### Data shown:
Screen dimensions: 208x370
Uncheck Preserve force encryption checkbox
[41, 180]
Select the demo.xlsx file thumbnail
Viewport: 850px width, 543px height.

### Short task:
Rewrite the records with "checkbox" replaced by "check box", keeping everything else the same.

### Task result:
Screen dimensions: 208x370
Uncheck Preserve force encryption check box
[41, 180]
Select the demo.xlsx file thumbnail
Viewport: 850px width, 543px height.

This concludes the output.